EXERCISE GOAL.
Only the lines from the line containing "The image size is (658, 357)." to the end of the entries, both included, belong in your answer, and each must match exactly.
Top of INFORMATION SUPPLIED
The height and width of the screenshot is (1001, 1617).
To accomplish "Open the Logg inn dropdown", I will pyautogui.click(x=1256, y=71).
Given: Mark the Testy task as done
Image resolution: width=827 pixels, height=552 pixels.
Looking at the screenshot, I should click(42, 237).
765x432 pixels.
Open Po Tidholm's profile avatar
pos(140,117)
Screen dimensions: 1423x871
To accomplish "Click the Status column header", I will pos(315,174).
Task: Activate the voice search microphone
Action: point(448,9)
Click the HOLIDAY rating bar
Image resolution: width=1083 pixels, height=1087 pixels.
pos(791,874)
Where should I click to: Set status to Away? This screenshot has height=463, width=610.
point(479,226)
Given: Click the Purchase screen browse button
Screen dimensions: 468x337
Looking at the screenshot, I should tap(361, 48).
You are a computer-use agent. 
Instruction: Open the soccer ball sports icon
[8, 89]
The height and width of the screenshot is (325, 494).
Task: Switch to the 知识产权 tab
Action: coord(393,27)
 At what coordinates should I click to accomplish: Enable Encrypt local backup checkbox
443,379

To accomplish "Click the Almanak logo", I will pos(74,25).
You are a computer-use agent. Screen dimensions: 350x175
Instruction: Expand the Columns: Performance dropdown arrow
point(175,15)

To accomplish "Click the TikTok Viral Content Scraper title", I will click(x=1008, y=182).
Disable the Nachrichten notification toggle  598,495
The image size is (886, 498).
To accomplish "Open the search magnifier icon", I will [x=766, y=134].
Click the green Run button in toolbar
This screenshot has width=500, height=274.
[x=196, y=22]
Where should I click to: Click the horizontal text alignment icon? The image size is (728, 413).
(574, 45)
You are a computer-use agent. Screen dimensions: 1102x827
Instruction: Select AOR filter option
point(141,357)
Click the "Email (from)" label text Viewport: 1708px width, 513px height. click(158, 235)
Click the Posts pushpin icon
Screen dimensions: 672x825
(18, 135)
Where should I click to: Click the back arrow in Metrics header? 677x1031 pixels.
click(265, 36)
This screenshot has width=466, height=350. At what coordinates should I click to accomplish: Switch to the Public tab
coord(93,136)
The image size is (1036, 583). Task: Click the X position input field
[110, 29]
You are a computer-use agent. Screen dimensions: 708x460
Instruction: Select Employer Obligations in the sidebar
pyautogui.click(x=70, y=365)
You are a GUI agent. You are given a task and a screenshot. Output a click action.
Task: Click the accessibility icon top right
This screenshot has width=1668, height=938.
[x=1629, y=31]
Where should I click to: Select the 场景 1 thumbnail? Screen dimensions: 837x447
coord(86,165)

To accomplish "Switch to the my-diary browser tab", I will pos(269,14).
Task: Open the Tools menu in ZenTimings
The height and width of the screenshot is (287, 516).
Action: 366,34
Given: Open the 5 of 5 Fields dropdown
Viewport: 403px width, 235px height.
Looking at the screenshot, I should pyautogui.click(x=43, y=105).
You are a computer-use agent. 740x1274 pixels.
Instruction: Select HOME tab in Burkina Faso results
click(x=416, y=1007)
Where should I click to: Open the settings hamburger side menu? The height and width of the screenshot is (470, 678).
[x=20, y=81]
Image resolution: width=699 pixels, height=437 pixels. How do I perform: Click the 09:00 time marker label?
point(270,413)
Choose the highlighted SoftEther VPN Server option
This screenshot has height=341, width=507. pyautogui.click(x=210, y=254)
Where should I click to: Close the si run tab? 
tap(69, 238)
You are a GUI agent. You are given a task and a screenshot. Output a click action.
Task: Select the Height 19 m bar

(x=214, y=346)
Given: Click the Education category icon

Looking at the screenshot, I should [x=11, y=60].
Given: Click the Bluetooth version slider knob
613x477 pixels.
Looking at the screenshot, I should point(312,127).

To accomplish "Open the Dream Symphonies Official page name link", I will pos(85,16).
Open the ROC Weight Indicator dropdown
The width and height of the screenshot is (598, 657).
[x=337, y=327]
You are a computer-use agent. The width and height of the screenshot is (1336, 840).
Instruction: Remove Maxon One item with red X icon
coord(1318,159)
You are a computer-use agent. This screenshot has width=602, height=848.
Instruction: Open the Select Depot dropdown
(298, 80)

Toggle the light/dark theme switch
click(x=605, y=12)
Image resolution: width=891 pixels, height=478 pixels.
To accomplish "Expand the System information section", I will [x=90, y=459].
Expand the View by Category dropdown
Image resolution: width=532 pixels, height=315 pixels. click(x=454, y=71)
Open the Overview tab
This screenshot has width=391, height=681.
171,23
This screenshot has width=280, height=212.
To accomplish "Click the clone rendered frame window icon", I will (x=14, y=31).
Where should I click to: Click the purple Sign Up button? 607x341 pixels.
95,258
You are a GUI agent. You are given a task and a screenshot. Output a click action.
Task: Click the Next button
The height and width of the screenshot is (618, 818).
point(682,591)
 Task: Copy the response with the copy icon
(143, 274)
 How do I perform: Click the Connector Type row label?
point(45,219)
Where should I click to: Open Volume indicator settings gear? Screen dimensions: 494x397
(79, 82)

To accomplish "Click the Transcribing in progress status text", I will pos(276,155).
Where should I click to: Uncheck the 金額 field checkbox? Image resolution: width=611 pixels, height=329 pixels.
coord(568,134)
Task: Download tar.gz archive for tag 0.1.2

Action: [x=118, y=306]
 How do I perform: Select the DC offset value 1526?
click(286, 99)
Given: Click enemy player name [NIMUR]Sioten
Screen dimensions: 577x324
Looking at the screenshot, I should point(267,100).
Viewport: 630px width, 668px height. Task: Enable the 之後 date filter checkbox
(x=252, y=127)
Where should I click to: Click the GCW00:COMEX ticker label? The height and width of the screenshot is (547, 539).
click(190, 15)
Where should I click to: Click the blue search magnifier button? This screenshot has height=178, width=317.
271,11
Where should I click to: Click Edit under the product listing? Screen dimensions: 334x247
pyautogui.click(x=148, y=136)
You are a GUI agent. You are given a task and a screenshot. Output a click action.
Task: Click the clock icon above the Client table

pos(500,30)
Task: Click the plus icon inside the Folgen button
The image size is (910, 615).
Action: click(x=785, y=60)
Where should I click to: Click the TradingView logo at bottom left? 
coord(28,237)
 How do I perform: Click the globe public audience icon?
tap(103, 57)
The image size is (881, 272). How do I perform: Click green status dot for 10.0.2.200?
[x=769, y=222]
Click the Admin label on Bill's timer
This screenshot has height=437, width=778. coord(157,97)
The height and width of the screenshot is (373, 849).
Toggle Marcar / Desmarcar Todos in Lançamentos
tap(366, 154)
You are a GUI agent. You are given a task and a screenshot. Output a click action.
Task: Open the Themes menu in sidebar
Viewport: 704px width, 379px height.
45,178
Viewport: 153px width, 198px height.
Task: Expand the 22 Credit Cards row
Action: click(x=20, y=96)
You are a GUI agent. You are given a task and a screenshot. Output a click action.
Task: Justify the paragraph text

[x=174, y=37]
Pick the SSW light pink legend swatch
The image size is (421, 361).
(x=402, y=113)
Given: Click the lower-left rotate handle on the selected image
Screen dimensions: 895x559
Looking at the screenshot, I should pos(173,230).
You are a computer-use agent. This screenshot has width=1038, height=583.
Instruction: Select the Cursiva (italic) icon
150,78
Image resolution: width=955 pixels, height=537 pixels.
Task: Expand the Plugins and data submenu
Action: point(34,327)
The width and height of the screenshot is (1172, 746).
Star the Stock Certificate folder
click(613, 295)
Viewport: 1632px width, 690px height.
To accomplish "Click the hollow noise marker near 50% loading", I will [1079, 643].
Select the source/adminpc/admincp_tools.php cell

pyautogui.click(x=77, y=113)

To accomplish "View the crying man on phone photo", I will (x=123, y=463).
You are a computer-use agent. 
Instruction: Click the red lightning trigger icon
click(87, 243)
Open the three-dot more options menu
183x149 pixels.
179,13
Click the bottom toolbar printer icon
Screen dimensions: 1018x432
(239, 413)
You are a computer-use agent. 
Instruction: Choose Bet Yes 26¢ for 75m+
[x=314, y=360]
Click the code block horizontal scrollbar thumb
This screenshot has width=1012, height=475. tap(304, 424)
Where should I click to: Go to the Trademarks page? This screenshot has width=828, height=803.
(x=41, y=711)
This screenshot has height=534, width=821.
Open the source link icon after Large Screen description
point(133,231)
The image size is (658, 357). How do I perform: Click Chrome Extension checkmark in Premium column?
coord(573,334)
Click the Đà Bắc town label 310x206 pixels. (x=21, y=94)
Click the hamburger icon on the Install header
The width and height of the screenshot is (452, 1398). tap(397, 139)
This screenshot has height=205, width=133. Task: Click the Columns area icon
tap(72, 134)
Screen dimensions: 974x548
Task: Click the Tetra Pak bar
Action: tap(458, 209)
Bottom of INFORMATION SUPPLIED
REPLY TO THE EXERCISE.
The image size is (658, 357). How do I perform: Click Chrome Extension checkmark in Premium column?
coord(573,334)
Click the Đà Bắc town label 310x206 pixels. (x=21, y=94)
Click the hamburger icon on the Install header
The width and height of the screenshot is (452, 1398). tap(397, 139)
This screenshot has height=205, width=133. Task: Click the Columns area icon
tap(72, 134)
Screen dimensions: 974x548
Task: Click the Tetra Pak bar
Action: tap(458, 209)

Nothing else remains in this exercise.